[Activity] Which lines of the data below hold "créer"? Copy each of them.

[Dataset entries]
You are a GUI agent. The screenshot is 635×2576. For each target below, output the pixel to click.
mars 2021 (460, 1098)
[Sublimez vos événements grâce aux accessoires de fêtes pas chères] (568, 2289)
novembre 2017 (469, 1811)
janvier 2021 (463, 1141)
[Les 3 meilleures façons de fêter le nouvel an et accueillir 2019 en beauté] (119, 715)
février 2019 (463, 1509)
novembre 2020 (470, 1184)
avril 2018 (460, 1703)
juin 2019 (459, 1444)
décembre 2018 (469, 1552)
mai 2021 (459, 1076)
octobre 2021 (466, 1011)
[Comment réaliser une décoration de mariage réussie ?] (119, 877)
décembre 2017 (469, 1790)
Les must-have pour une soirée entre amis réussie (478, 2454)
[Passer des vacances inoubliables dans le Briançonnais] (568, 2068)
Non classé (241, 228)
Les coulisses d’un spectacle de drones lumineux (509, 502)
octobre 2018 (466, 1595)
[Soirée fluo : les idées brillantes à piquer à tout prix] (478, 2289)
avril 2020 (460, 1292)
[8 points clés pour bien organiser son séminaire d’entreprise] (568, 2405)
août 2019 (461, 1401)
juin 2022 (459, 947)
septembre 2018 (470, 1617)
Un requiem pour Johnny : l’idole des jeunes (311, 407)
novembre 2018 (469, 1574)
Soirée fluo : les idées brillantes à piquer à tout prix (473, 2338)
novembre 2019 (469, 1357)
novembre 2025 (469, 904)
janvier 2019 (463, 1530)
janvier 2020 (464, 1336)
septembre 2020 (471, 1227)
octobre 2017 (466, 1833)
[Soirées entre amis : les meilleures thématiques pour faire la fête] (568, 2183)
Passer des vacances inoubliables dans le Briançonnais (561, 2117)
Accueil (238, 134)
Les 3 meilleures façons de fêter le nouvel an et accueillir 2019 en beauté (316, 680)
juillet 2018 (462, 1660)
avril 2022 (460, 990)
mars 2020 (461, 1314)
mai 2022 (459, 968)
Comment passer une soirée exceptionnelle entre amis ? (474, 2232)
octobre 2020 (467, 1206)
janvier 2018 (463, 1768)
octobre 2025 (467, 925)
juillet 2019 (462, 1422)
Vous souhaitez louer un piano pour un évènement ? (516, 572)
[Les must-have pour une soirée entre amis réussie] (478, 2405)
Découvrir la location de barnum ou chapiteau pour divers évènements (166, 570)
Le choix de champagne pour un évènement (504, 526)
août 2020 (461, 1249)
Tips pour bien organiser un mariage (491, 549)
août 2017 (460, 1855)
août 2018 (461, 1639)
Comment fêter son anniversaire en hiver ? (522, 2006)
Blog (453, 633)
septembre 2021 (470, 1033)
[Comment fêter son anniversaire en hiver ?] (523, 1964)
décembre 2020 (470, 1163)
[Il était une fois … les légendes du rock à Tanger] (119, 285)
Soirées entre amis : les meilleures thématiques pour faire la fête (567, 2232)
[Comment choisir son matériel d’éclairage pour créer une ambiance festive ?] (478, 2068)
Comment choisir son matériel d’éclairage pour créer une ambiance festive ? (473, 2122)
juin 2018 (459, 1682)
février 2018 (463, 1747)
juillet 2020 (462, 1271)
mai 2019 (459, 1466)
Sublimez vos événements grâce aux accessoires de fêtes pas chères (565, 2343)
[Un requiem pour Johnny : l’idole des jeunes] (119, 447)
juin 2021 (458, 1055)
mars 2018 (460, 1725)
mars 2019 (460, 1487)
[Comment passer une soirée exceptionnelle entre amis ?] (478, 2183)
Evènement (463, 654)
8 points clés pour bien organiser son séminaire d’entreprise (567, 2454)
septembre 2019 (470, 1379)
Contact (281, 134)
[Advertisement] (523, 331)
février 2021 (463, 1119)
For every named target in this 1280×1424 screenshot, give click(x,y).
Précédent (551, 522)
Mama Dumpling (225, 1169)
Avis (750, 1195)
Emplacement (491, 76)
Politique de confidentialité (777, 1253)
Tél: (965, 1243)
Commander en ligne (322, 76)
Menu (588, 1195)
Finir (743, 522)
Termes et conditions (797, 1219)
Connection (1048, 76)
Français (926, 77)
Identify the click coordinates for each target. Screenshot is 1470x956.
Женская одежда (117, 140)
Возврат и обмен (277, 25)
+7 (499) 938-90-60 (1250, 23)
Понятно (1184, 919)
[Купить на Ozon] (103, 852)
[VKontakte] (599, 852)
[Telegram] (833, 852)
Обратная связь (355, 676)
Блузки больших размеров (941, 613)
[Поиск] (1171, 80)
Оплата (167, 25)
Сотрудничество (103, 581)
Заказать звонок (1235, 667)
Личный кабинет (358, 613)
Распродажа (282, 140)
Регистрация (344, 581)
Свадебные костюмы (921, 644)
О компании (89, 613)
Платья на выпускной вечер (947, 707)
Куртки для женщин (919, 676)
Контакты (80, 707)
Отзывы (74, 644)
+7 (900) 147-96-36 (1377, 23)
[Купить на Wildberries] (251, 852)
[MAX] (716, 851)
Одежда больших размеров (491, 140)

[Exercise output]
[Comment choisir son matériel d’éclairage pour créer une ambiance festive ?] (478, 2068)
Comment choisir son matériel d’éclairage pour créer une ambiance festive ? (473, 2122)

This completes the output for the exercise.